Re: Add proper planner support for ORDER BY / DISTINCT aggregates

From: Richard Guo <guofenglinux(at)gmail(dot)com>
To: David Rowley <dgrowleyml(at)gmail(dot)com>
Cc: Ronan Dunklau <ronan(dot)dunklau(at)aiven(dot)io>, PostgreSQL Developers <pgsql-hackers(at)lists(dot)postgresql(dot)org>, Ranier Vilela <ranier(dot)vf(at)gmail(dot)com>
Subject: Re: Add proper planner support for ORDER BY / DISTINCT aggregates
Date: 2022-07-26 07:39:25
Message-ID: CAMbWs4_hAK6+0Gk=vZX+ikSFBx=6981iFLGkgLObDkvvGpjogg@mail.gmail.com
Views: Raw Message | Whole Thread | Download mbox | Resend email
Thread:
Lists: pgsql-hackers

On Tue, Jul 26, 2022 at 7:38 AM David Rowley <dgrowleyml(at)gmail(dot)com> wrote:

> On Fri, 22 Jul 2022 at 21:33, Richard Guo <guofenglinux(at)gmail(dot)com> wrote:
> > I can see this problem with
> > the query below:
> >
> > select max(b order by b), max(a order by a) from t group by a;
> >
> > When processing the first aggregate, we compose the 'currpathkeys' as
> > {a, b} and mark this aggregate in 'aggindexes'. When it comes to the
> > second aggregate, we compose its pathkeys as {a} and decide that it is
> > not stronger than 'currpathkeys'. So the second aggregate is not
> > recorded in 'aggindexes'. As a result, we fail to mark aggpresorted for
> > the second aggregate.
>
> Yeah, you're right.
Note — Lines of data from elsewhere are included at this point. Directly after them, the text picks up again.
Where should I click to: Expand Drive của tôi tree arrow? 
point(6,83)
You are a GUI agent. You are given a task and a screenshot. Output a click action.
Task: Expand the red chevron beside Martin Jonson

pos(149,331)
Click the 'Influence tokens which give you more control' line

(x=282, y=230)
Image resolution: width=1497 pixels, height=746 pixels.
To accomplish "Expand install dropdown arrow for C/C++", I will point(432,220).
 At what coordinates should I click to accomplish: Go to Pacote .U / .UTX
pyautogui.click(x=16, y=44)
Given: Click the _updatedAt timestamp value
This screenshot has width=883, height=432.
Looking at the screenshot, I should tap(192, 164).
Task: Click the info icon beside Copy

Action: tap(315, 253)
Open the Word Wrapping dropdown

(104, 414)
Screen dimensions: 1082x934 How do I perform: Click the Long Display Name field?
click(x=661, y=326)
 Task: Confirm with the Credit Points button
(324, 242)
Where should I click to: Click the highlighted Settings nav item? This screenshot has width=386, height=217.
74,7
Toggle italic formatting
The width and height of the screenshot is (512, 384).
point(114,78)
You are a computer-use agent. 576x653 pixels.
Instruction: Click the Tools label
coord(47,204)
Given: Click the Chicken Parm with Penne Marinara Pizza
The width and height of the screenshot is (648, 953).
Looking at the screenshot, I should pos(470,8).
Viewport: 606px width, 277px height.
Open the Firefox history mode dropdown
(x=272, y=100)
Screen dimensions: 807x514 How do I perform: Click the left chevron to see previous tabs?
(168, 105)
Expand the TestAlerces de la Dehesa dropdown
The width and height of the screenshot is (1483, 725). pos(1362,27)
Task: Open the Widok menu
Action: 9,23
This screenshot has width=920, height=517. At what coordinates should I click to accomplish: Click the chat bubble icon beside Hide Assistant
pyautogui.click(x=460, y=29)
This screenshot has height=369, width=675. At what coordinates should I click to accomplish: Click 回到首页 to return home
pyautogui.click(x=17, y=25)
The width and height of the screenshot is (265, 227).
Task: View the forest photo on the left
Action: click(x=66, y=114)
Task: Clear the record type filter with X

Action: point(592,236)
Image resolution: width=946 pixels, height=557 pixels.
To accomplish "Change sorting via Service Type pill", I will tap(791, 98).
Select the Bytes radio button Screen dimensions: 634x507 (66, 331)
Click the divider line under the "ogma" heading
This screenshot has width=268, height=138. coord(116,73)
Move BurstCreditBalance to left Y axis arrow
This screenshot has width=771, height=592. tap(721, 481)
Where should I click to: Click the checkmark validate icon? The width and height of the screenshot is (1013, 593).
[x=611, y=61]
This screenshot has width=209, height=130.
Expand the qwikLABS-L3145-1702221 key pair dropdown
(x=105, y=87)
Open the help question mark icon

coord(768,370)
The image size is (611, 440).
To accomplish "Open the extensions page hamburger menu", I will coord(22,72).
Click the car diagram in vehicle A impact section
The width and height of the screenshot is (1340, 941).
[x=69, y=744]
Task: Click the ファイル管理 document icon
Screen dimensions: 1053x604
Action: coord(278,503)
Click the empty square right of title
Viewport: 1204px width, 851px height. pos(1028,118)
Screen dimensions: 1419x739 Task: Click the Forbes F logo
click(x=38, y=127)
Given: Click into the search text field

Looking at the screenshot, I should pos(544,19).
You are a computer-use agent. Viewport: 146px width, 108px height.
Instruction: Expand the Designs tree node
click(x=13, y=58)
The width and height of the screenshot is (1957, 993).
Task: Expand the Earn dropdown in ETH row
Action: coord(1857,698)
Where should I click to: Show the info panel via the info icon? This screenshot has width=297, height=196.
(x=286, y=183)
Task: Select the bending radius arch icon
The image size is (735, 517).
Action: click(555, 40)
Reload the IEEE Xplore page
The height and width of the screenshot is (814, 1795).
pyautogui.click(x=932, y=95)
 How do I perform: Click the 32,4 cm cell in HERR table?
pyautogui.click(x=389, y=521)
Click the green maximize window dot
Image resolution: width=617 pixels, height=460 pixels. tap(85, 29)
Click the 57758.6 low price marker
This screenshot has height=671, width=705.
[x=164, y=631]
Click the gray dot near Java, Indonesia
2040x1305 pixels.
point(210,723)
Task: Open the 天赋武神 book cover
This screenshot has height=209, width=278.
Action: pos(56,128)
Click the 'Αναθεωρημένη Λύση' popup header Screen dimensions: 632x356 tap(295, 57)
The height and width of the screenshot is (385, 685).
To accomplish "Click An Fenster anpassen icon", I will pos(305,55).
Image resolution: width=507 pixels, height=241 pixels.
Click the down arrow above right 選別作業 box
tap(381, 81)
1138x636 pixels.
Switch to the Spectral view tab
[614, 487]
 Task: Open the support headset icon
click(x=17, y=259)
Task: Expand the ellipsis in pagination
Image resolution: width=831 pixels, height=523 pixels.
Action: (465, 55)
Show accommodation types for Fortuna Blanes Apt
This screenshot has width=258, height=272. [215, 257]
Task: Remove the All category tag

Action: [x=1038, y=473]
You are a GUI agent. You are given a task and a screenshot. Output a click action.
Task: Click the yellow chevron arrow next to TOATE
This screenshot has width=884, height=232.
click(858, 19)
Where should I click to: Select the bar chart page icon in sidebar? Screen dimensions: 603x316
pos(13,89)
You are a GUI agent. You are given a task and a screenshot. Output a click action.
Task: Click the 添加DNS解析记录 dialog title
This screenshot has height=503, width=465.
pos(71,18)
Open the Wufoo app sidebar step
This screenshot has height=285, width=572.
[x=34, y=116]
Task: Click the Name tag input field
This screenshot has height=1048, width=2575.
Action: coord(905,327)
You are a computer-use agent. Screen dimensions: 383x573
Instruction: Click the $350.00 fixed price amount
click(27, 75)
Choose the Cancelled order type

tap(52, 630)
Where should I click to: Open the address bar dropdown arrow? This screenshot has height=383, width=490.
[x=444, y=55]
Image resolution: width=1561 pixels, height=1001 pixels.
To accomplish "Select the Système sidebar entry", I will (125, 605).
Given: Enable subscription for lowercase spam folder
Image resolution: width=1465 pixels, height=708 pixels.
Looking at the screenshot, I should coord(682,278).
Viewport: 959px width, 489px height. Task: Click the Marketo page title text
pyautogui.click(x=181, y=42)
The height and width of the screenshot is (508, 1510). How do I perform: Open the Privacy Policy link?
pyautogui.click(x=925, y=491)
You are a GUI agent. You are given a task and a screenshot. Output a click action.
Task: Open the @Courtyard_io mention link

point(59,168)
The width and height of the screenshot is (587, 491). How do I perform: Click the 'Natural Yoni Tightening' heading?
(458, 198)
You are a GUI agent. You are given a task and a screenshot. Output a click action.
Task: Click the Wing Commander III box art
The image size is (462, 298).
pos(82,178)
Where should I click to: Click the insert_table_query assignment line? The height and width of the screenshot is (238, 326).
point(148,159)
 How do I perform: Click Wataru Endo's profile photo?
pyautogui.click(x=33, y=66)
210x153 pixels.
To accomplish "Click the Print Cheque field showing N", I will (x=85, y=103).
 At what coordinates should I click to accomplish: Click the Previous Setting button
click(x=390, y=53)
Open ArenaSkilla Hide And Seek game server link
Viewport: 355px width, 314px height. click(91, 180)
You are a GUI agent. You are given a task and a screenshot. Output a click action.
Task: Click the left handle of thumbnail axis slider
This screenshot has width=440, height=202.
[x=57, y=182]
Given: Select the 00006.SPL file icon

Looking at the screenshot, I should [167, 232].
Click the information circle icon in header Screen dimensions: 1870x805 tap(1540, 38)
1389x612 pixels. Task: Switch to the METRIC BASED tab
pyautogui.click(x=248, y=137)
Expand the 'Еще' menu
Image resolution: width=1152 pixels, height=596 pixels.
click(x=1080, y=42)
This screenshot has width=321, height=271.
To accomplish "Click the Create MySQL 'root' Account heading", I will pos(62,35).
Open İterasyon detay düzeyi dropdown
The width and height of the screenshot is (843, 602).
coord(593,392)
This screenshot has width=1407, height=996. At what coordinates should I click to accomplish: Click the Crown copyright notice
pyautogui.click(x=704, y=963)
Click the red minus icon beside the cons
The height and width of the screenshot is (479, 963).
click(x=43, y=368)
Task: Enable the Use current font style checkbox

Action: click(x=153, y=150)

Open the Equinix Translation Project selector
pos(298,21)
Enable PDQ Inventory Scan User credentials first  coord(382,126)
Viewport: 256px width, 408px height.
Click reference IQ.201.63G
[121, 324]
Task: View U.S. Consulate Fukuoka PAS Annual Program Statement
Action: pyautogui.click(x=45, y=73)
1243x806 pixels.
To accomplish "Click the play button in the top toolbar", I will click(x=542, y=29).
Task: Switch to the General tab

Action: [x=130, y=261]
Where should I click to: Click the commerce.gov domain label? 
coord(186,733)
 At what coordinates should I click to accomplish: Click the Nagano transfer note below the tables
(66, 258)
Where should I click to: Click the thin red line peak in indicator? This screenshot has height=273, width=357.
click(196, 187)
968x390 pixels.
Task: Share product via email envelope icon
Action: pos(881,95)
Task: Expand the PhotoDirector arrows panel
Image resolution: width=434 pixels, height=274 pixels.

I have a missing check to see if currpathkeys are
> better than the pathkeys for the current aggregate. In your example
> case we'd have still processed the 2nd aggregate the old way instead
> of realising we could take the new pre-sorted path for faster
> processing.
>
> I've adjusted that in the attached to make it properly include the
> case where currpathkeys are better.

Thanks. Verified problem is solved in v8 patch.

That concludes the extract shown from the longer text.